• [What is required]: Which lines in the data below contain the string "search"? Return each of those lines in full.

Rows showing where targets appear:

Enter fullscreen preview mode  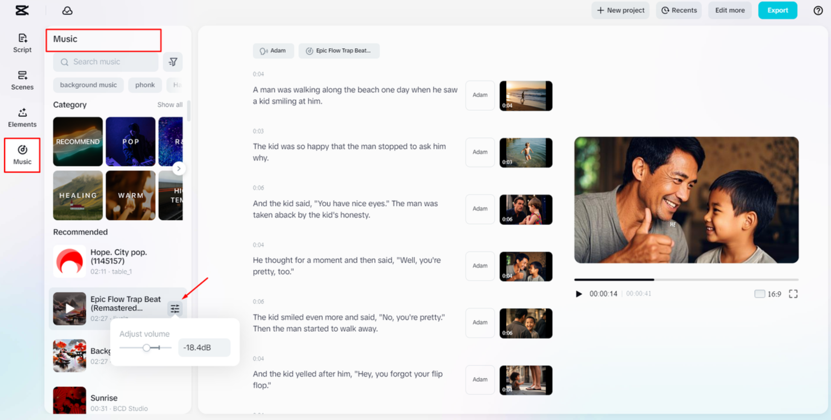(x=793, y=294)
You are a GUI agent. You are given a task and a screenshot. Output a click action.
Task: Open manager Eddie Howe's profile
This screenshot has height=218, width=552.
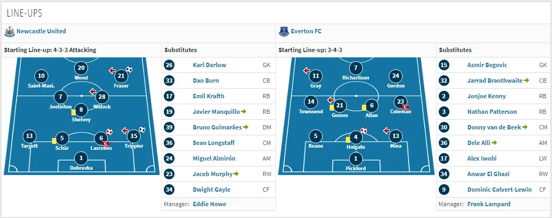pos(209,204)
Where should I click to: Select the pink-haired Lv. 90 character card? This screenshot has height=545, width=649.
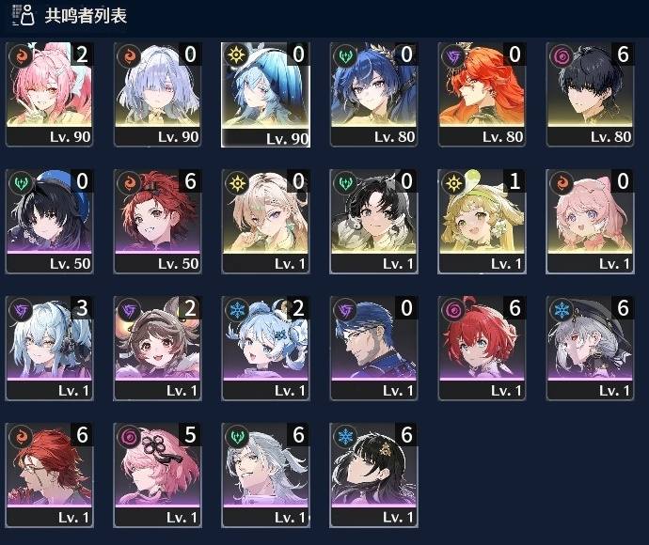pos(49,94)
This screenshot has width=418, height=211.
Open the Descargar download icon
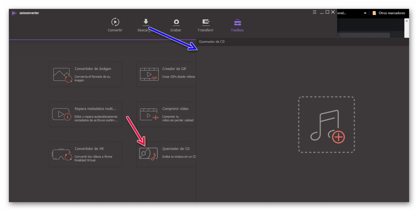pyautogui.click(x=146, y=22)
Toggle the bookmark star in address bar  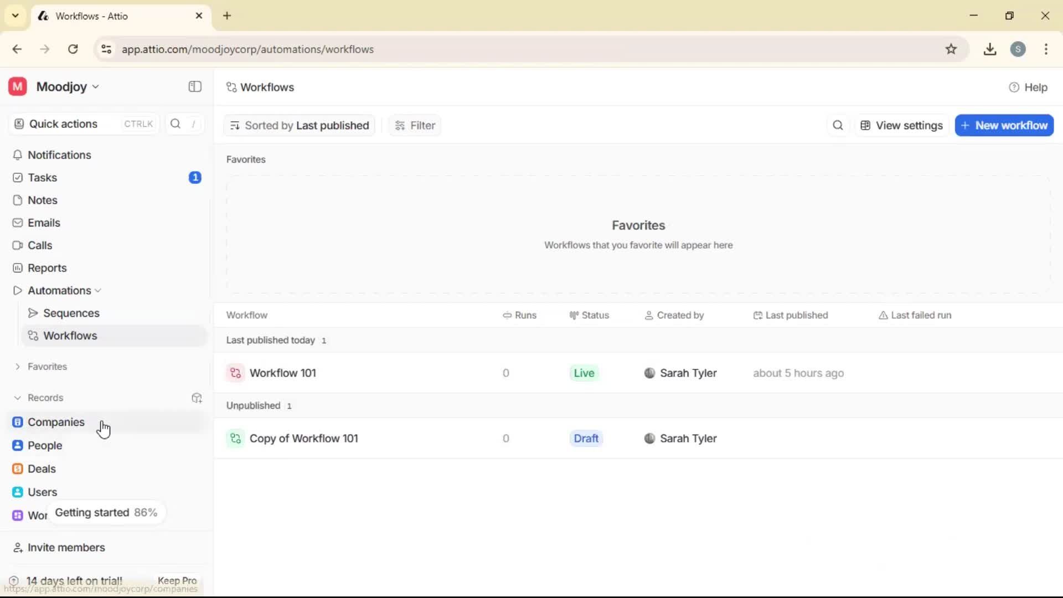pyautogui.click(x=952, y=49)
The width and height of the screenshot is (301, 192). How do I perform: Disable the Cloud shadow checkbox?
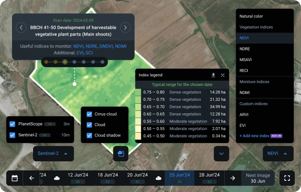(89, 135)
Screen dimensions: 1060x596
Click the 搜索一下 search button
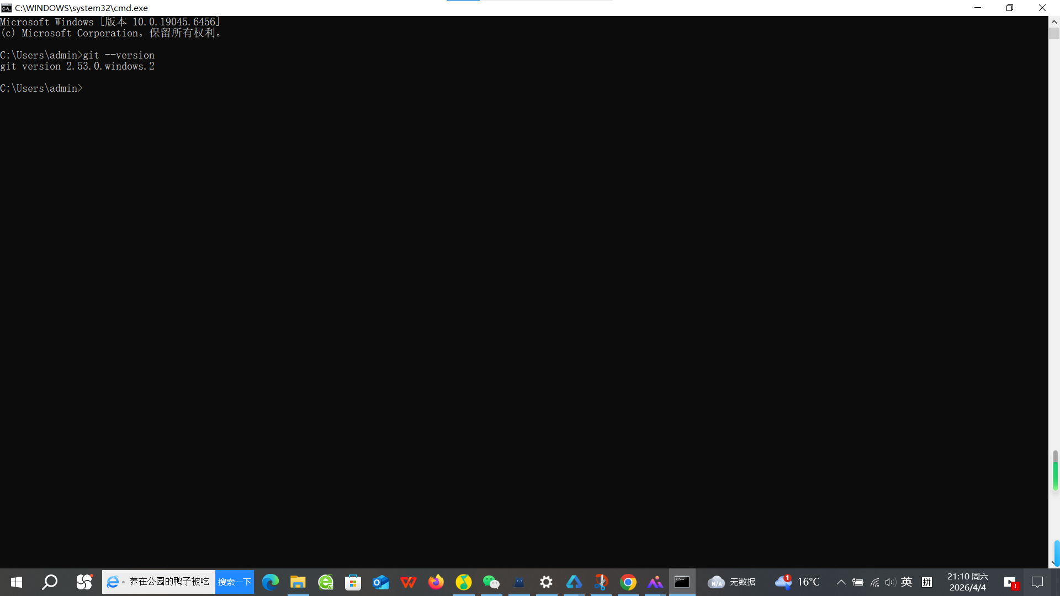coord(234,582)
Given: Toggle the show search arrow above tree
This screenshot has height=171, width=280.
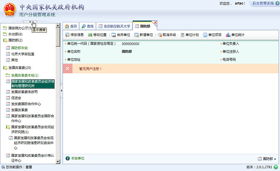Looking at the screenshot, I should click(30, 22).
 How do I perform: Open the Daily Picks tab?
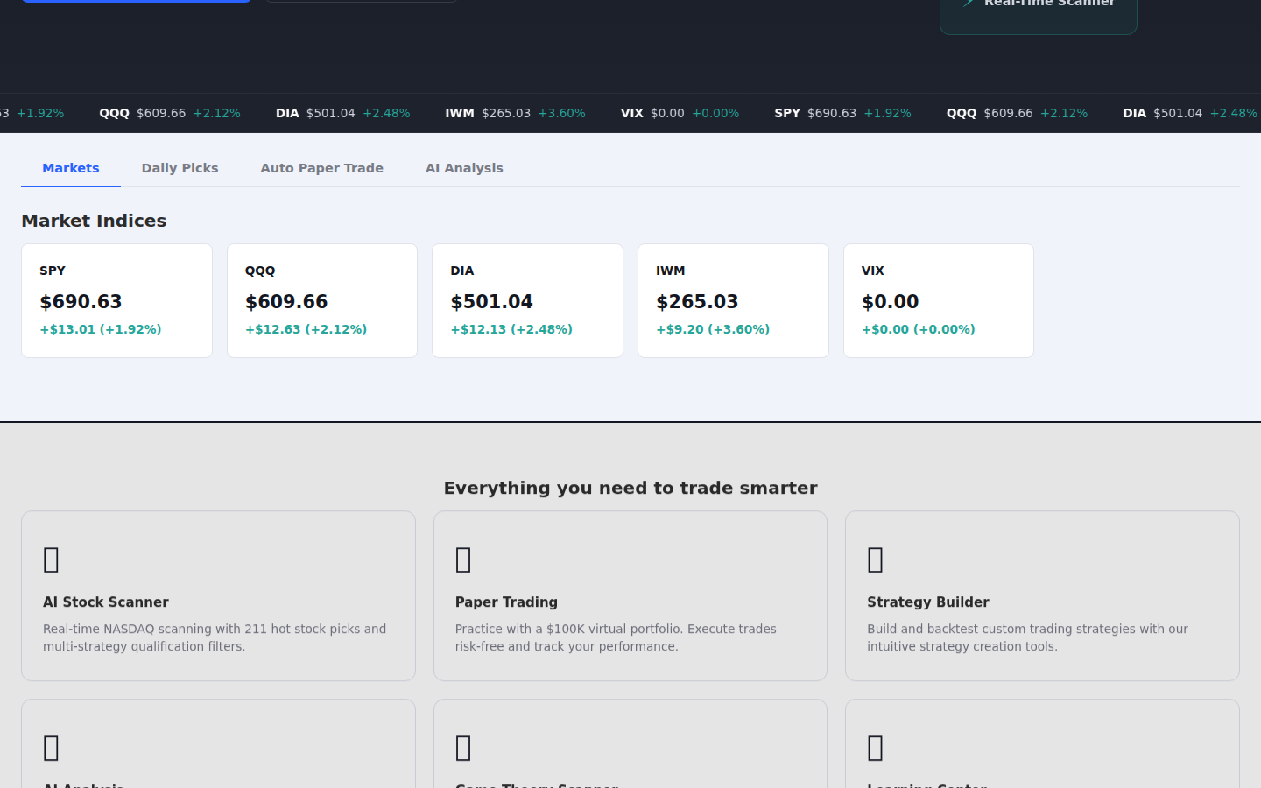pyautogui.click(x=180, y=168)
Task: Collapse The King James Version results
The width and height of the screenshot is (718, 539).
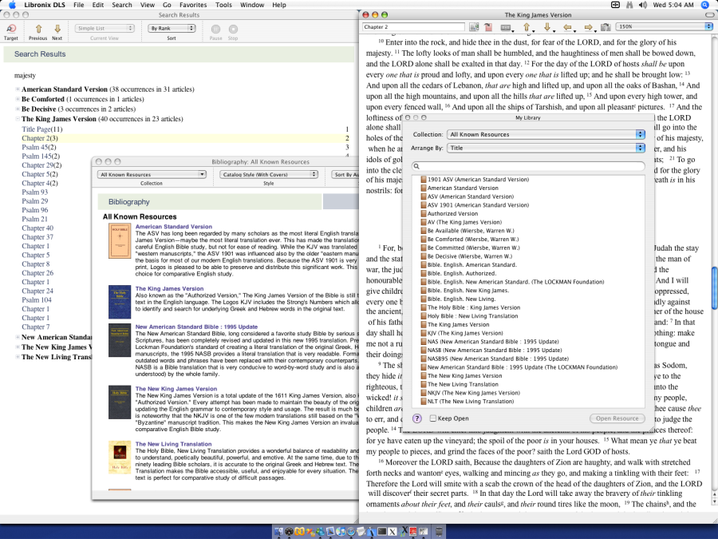Action: point(18,119)
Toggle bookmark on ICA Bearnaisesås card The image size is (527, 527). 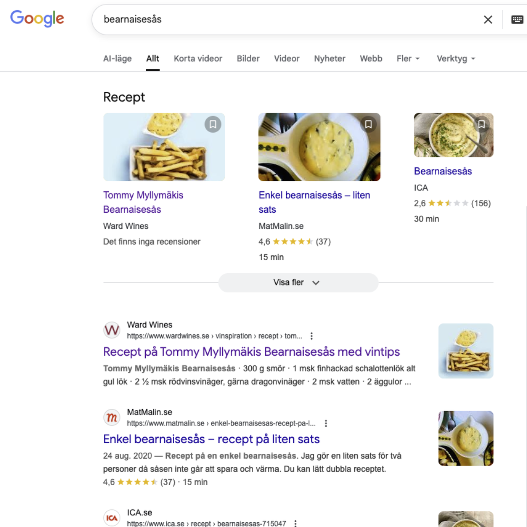pos(481,124)
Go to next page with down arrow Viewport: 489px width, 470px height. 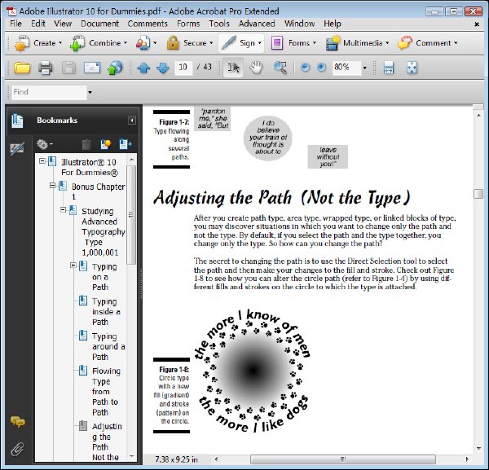pyautogui.click(x=163, y=68)
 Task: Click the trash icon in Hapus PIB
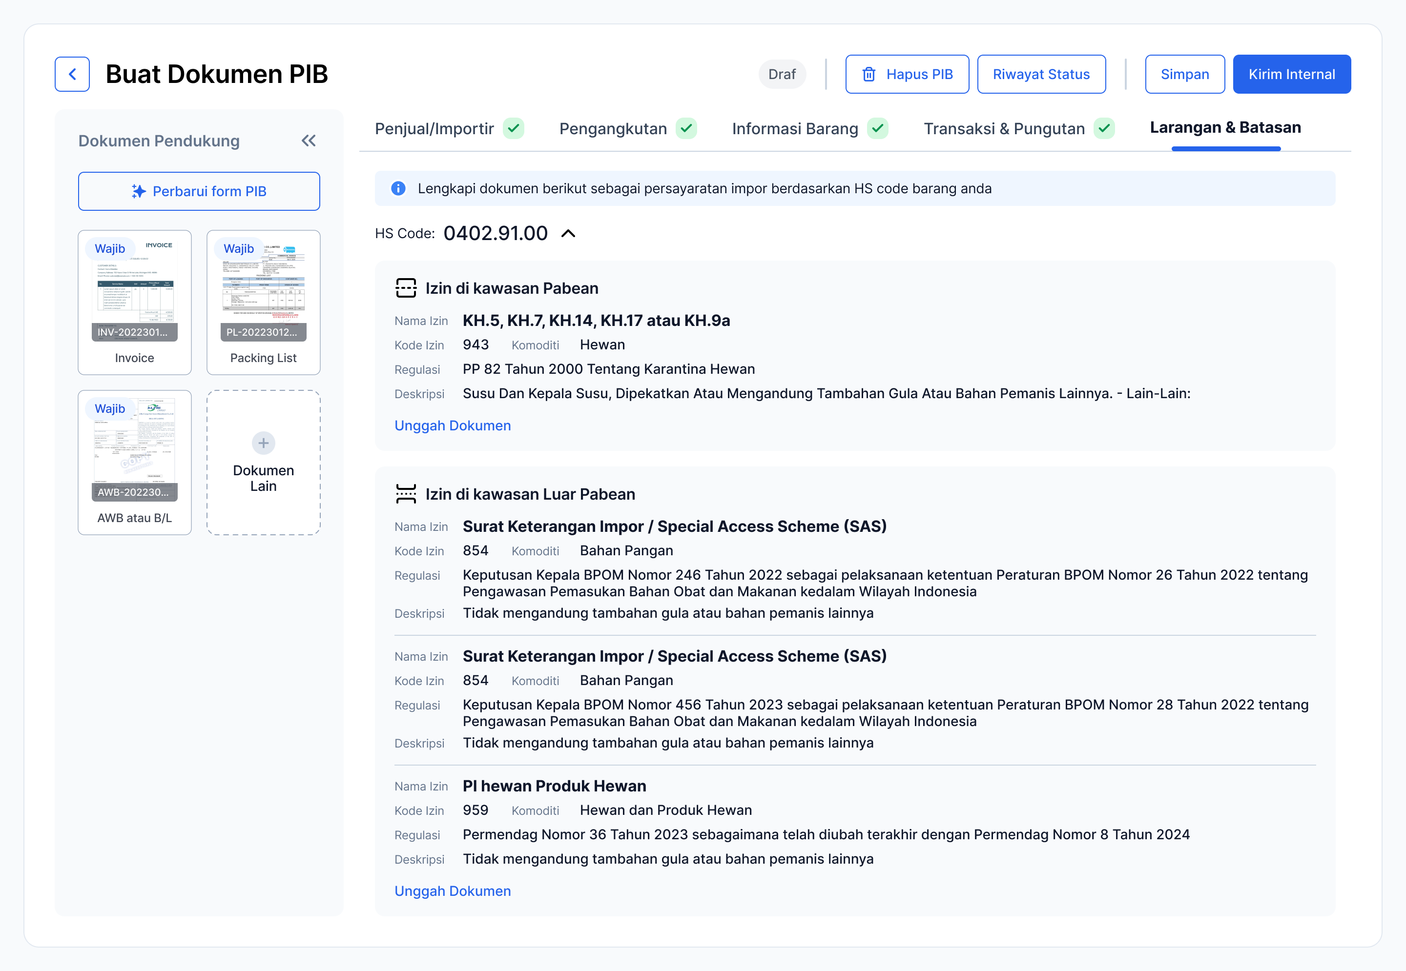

• [Solution]:
Click the 搜索一下 search button
Given: Toggle the show search arrow above tree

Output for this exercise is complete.